A once-promising baseball player used a bat engraved with his name to kill his father, uncle and a bystander at the family’s Southern California home in 2015, a jury found on Thursday.
Brandon Martin — a 27-year-old former first-round pick of the Tampa Bay Rays — was found guilty of first-degree murder in the brutal killings.
Prosecutors said the ex-minor leaguer used a wooden bat to beat his disabled dad, Michael Martin, 64; his uncle, Ricky Anderson, 58; and an alarm system installer, Barry Swanson, 62, who had been in the home at the time.
Martin apparently began unraveling after he was picked by the Rays in 2011 in the first round of the MLB draft — and once punched his father in the face and put his mother in a headlock, the Los Angeles Times reported.
He played three seasons with the Rays’ farm team before being released on March 26, 2015.
Shortly before the murders, Martin had confessed to police that he choked his mother and threatened her with scissors, the Times reported.

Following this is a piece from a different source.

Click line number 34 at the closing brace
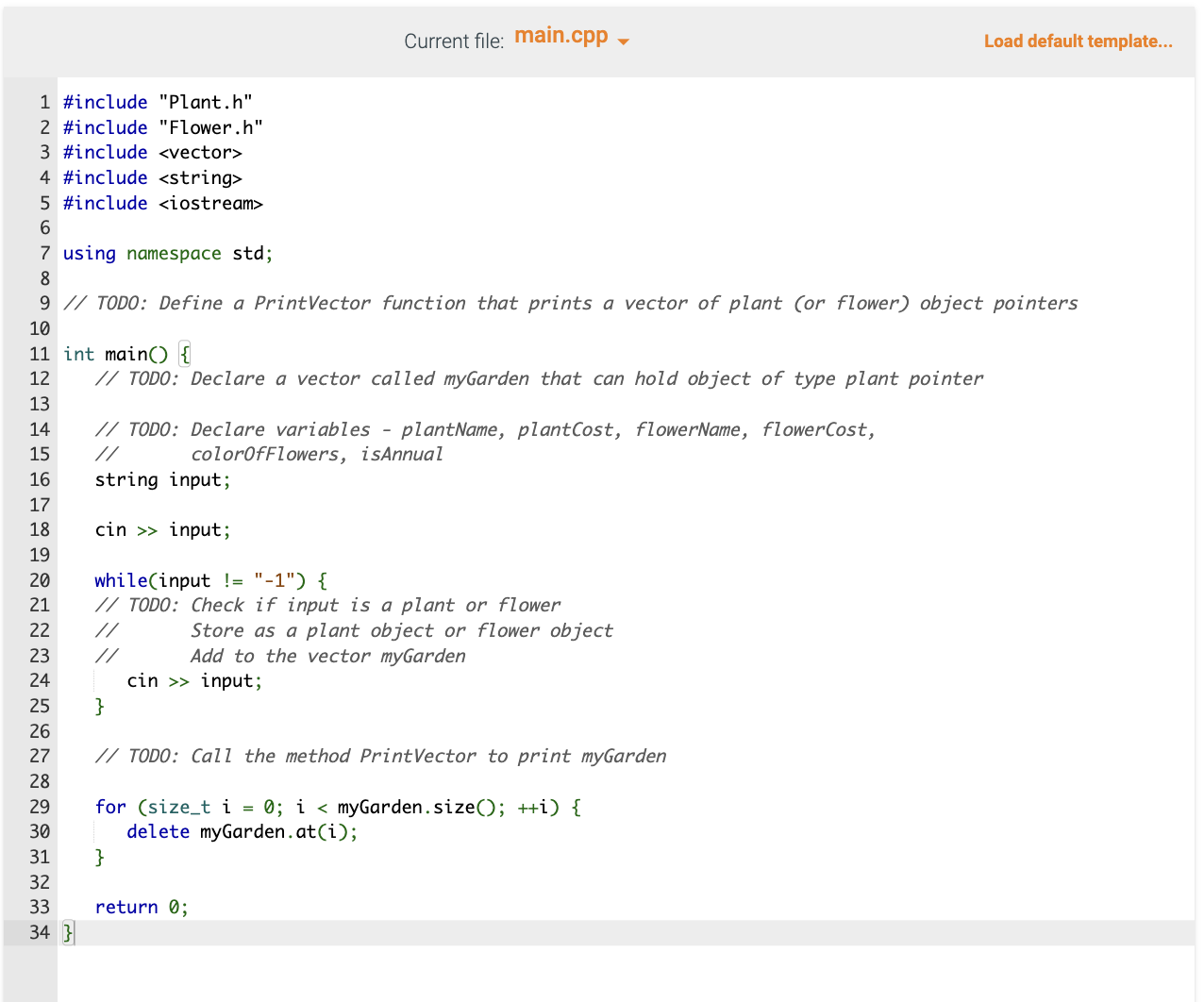Image resolution: width=1204 pixels, height=1002 pixels. [39, 932]
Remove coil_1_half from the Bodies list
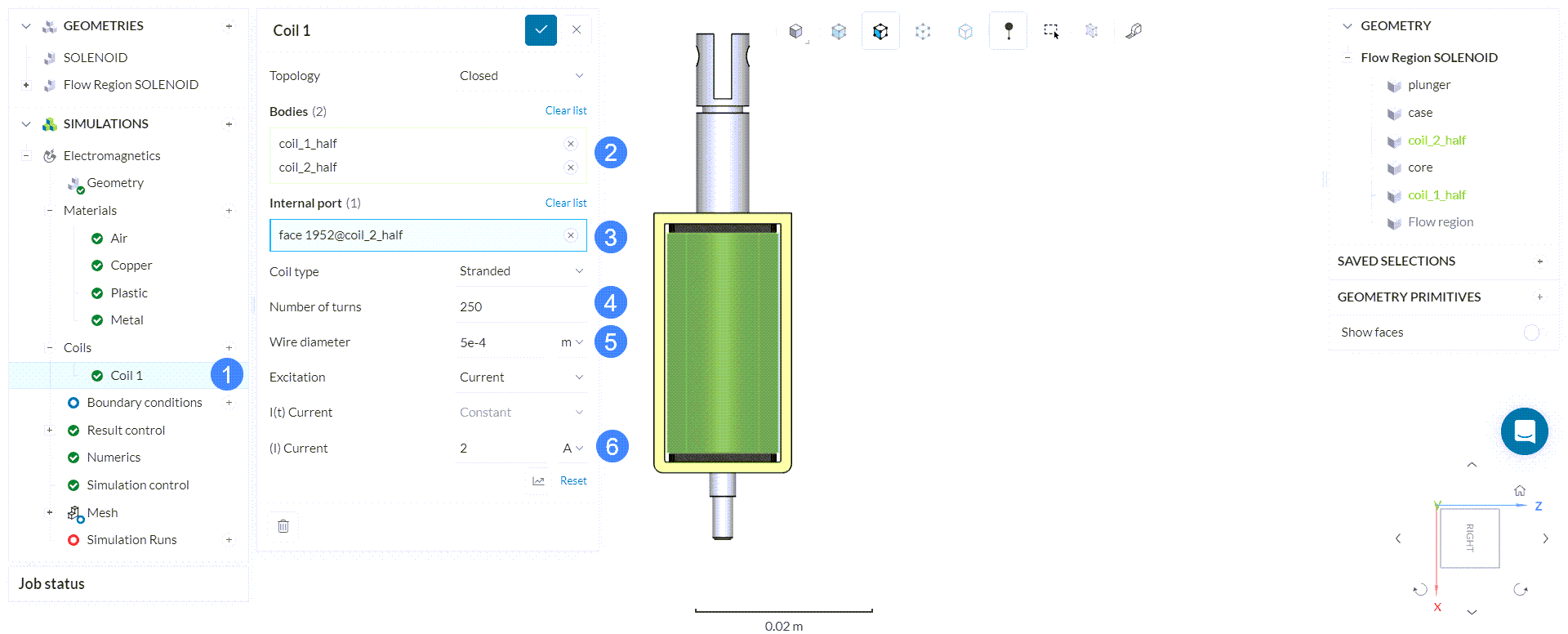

He was held for two days at a mental health facility — and then immediately went to his family home when he was released on Sept. 17, 2015.
There, he attacked his dad, uncle and Swanson, who was at the home to install an alarm system “because the family feared Brandon Martin,” according to the Riverside County district attorney’s office.
Martin’s cousin discovered the bloodbath and called 911. His dad and Swanson were pronounced dead at the scene and his uncle died two days later.
Corona Police spotted Martin in Swanson’s stolen pickup truck about a day after the killings — leading to a chase that ended with Martin leaving the truck and running.
At one point in the chase, the ballplayer broke into a home and jumped from a second-story window, then fought with a police dog before being cuffed, the DA’s office said.
Jurors will now decide whether to recommend life in prison or the death penalty.